1F vs 2E – Germany vs Switzerland – Another possible upset! Switzerland is quietly ranked 6th in the world! Germany dominates in every tournament and every Cup, but maybe their luck runs out here. Ugh! I need Gary “The Gut” Goombah’s advice on this one. Gary says, “Ride the wave of upsets and throw your money into a Swiss bank account. The Swiss will keep watch over your winnings!” PICK: Switzerland
1H vs 2G – Columbia vs England – There’s just something about that Harry Kane! PICK: England in yet another upset. The Brits advance! The Three Lions roar!

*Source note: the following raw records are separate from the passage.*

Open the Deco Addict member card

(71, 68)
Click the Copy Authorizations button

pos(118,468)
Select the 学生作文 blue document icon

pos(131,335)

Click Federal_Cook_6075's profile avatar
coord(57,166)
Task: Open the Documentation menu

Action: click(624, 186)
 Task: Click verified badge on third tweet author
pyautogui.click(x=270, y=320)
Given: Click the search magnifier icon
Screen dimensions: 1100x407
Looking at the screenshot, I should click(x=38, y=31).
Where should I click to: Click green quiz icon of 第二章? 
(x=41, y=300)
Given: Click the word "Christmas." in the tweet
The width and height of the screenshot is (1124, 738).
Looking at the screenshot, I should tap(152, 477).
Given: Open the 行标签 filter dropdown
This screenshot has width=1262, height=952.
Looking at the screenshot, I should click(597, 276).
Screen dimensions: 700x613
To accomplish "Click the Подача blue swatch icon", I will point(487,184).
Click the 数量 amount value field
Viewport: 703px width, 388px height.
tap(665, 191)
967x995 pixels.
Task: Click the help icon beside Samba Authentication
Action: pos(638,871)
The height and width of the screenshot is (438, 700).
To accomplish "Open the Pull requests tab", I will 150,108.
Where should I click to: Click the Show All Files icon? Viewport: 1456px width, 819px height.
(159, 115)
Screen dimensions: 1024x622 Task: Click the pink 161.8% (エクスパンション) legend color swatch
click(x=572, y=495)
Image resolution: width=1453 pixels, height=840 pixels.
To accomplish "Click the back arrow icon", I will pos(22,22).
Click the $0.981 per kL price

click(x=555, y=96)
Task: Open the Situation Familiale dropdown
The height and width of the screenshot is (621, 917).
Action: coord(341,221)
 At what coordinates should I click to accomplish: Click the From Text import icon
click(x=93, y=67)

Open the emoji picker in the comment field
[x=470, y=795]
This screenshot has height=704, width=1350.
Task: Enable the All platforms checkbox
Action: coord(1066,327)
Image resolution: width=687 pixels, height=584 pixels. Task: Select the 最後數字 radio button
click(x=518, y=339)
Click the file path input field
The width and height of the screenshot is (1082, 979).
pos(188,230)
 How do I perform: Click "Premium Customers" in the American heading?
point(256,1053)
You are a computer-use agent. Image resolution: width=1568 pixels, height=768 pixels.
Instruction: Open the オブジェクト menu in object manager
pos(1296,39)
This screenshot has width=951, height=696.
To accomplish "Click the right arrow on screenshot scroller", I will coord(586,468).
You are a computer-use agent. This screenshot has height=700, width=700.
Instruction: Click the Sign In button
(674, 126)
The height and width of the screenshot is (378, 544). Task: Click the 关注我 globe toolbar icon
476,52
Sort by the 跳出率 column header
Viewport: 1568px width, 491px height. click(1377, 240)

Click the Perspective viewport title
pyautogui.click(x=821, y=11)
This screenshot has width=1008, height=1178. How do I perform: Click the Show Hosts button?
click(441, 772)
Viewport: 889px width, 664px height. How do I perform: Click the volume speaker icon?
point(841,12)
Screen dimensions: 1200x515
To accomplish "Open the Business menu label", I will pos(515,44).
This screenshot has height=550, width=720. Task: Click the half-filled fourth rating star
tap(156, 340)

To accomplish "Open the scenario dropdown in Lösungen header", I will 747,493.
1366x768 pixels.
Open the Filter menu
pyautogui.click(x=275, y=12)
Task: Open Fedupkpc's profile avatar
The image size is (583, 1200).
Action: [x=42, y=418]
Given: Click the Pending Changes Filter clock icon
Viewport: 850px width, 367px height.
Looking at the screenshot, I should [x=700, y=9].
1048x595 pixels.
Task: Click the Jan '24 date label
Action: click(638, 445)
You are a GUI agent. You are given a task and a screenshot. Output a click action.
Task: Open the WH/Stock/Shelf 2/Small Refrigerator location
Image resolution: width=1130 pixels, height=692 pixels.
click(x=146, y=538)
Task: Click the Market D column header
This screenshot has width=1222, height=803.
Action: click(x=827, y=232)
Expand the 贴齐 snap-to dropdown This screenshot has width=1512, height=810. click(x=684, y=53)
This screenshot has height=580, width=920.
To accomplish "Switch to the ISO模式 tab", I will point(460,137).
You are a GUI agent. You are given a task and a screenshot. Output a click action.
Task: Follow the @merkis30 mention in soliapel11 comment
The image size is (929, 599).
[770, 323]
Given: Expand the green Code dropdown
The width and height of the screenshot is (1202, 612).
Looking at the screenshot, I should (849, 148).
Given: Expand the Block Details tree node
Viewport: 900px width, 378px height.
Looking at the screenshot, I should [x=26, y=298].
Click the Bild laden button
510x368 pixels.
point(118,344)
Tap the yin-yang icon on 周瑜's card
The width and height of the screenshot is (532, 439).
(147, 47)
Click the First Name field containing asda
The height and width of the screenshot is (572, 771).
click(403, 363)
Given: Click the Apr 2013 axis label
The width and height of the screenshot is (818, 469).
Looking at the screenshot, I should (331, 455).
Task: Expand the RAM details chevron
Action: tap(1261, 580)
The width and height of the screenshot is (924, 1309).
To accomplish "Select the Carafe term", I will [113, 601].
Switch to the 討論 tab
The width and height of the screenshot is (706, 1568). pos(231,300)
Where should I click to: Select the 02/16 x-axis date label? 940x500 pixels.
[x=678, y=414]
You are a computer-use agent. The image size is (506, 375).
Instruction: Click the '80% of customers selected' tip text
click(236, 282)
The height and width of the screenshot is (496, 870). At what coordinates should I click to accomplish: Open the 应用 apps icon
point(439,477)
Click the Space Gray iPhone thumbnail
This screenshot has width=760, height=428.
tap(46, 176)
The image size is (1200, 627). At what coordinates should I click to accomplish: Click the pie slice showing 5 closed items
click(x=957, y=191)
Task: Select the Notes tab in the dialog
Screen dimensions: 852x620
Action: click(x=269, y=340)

Quarterfinals (July 6 – July 7)
- Spain vs France – I see London, I see France, I see the Spaniards in their underpants. Does that mean the French just pantsed the Spaniards? Perhaps. Maybe it just means that I wanted a good rhyme. PICK: France
- Brazil vs Belgium – One of the toughest games to predict in this tournament. This might be a classic matchup. I can’t wait to see Neymar vs Kevin De Bruyne! PICK: Brazil
- Portugal vs Denmark – I’m gonna stick with the star power and go with Christiano Ronaldo and the Portuguese. PICK: Portugal
- Switzerland vs England – The English luck runs out vs the underrated Swiss. My gut tells me to stick with the Swiss. PICK: Switzerland
Semifinals (July 10 – July 11)
- #7 France vs #2 Brazil – Have you seen this Paul Pogba guy on France? He’s incredible. How about Antoine Griezmann! France is talented. Watch out! Another intense matchup awaits here in the Semis. Neymar, Fred, Taison, Danilo, Marcelo, Cassio, Coutinho, Jesus!……. Don’t worry, I’m not taking the name of the Lord thy God in vain. Jesus is a real player. I hope these teams play each other. It has the potential to be amazing. PICK: Brazil
- #4 Portugal vs #6 Switzerland – Another close potential matchup. PICK: Portugal
3rd Place Game (July 14)
France vs Switzerland – PICK: France
Championship (July 15)
#2 Brazil vs #4 Portugal – This is for all the marbles in 2018. This is the game that counts for the next four years. I’m torn. I can see Brazil making up for their flame-out four years ago in their home country. Think about that motivation, fueling them every day for four years. Meanwhile, Portugal desperately wants to give one of the all-time greats, maybe THE greatest of all-time Christiano Ronaldo a World Cup Championship so he can ride off into the sunset as he cements his legacy. Bottom line me “Dutch” …….One man doesn’t make a team. A team makes a team. In this case, the Brazilians have too much motivation to let down their countrymen again. The five-time World Cup Champs will win it for the sixth time, their first since 2002. Brazil gets it done. PICK: Brazil
There you have it. Now sit back, relax, and enjoy each and every 90 minute game of running and kicking balls around a gigantic grass field, in which one goal often is enough to win the match.